_EXERCISE BRIEF_
In the entries below, copy only the lines from the one that contains "Open the transfers documentation link" through the last line, exactly, and omit any pictures.

_Stored records_
★ ★ ★ ★

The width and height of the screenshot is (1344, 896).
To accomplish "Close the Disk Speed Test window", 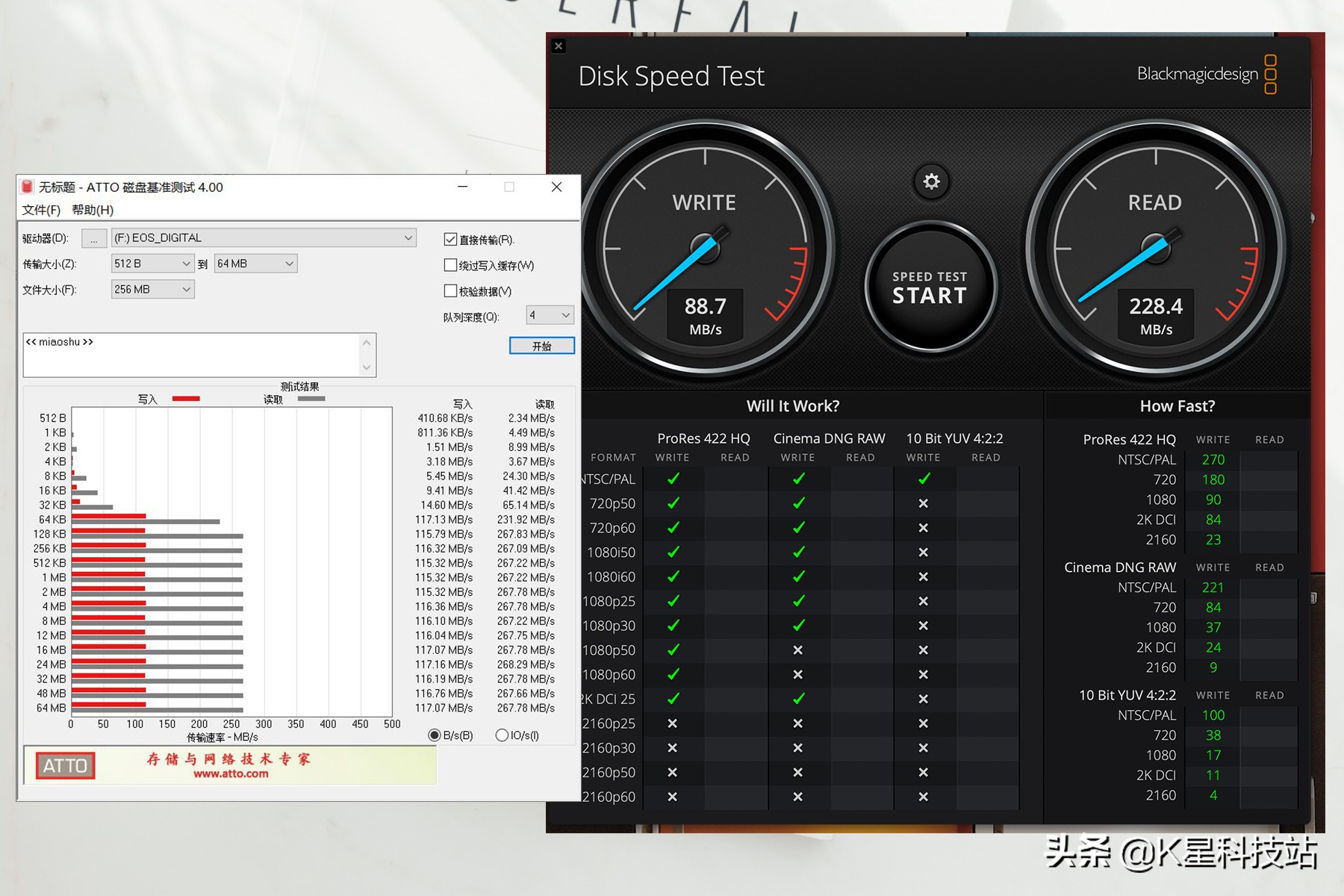I will click(x=559, y=46).
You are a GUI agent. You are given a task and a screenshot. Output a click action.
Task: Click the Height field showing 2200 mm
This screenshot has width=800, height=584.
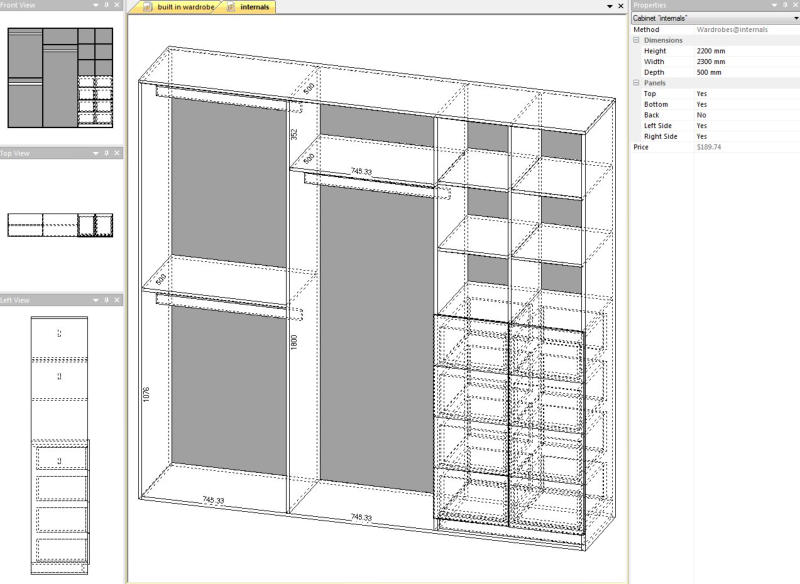click(x=711, y=50)
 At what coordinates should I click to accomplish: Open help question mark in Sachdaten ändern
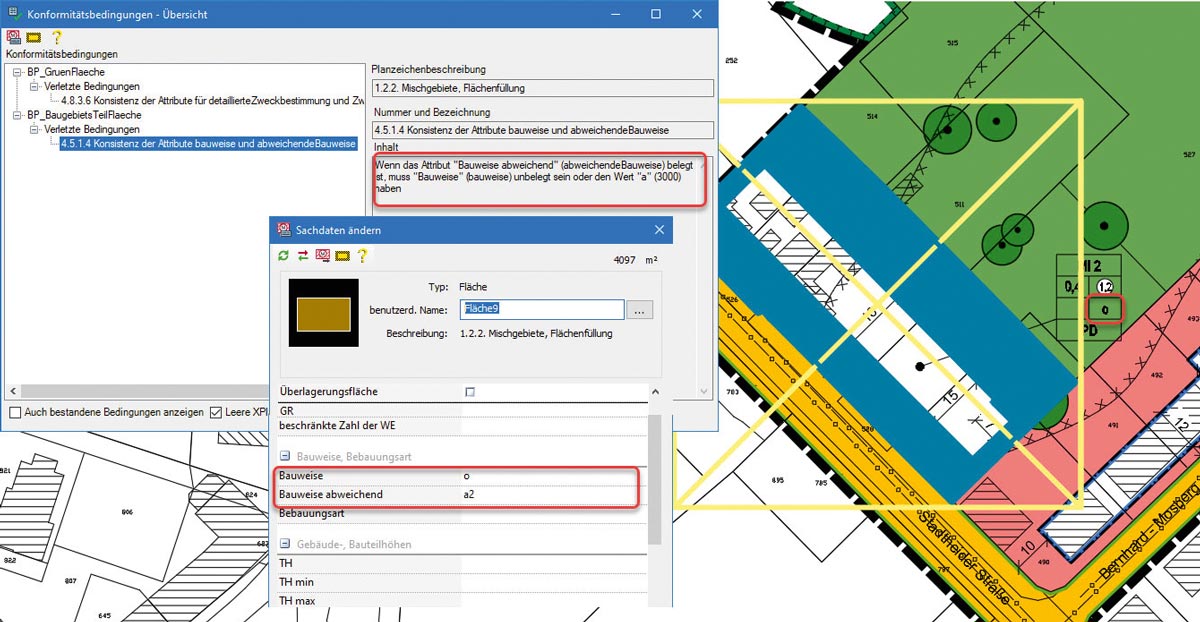(x=362, y=256)
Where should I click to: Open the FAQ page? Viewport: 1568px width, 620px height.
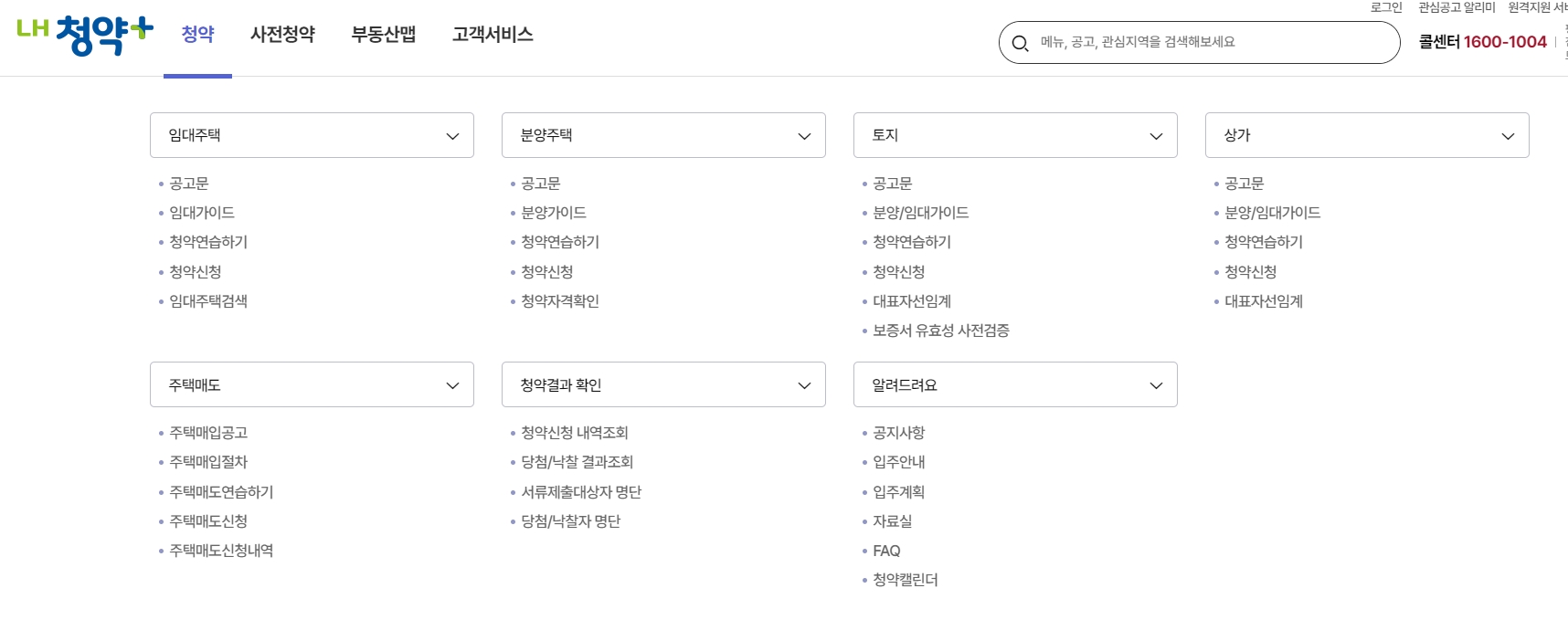coord(885,550)
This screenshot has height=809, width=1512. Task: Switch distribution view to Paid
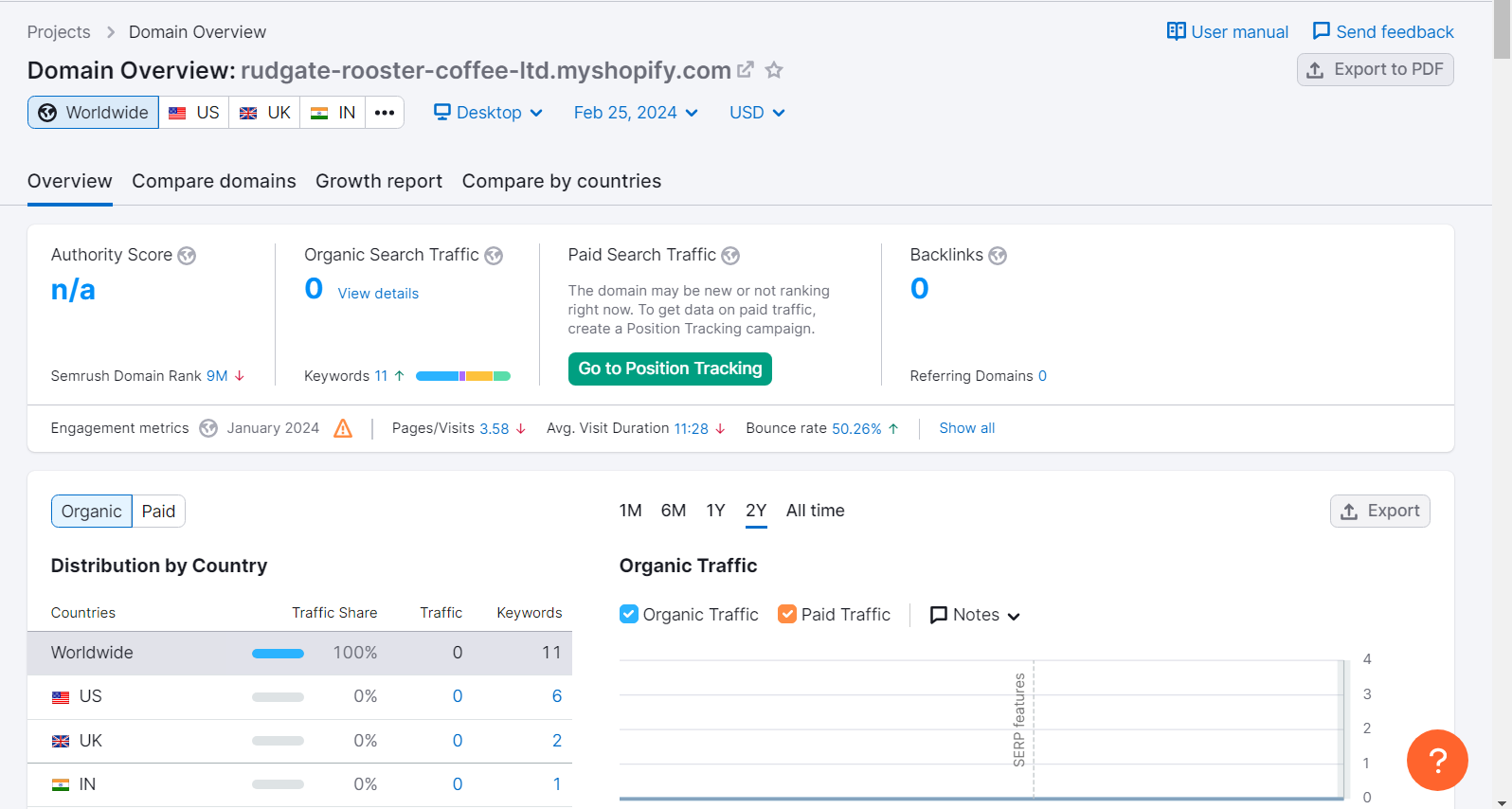click(158, 512)
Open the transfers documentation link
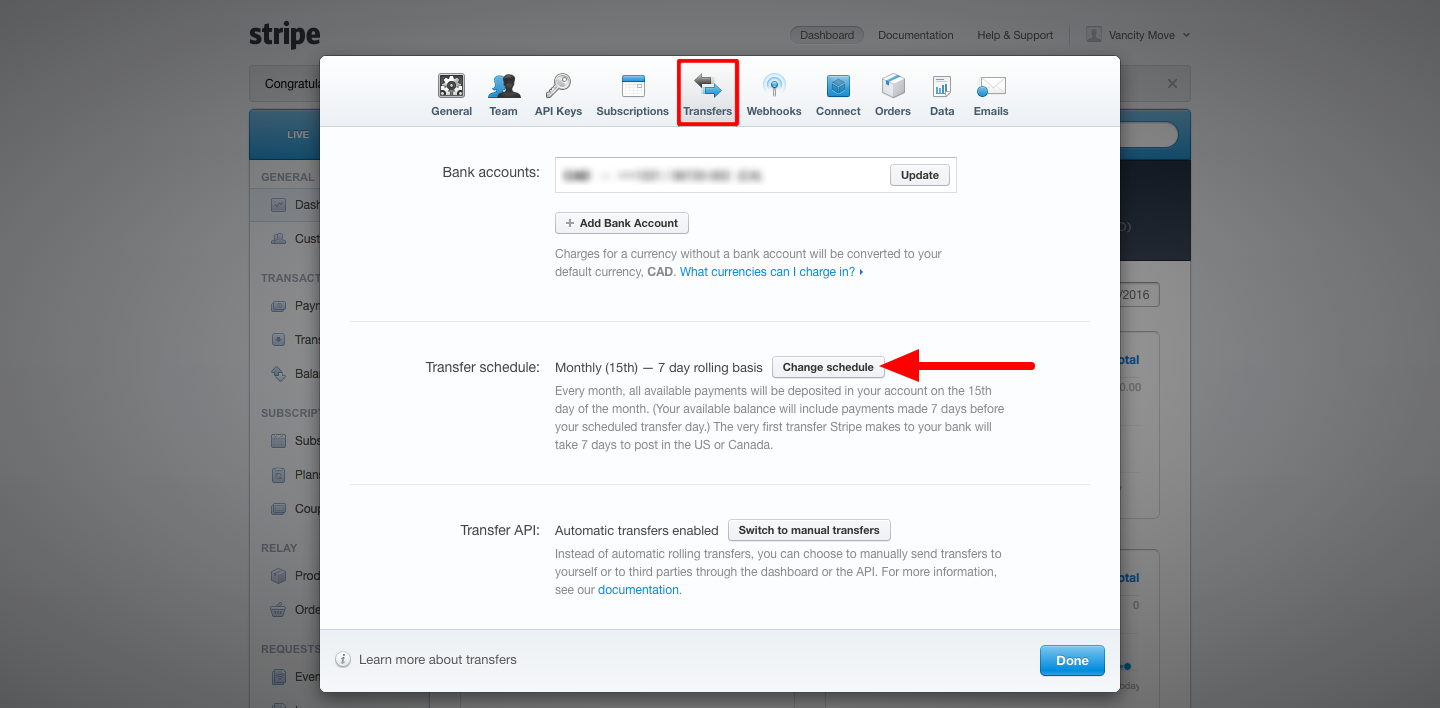1440x708 pixels. point(638,590)
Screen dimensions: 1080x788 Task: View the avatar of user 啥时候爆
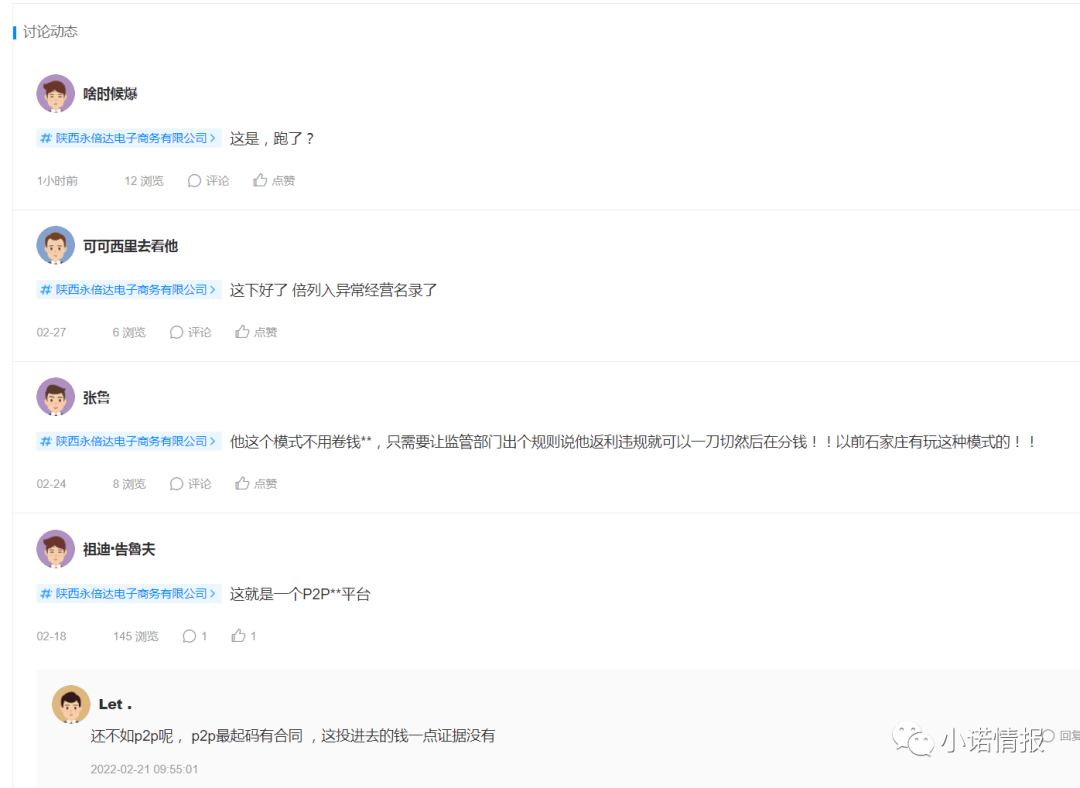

★ ★ ★ ★

_ANSWER SECTION_
Open the transfers documentation link
1440x708 pixels. point(638,590)
Screen dimensions: 1080x788 Task: View the avatar of user 啥时候爆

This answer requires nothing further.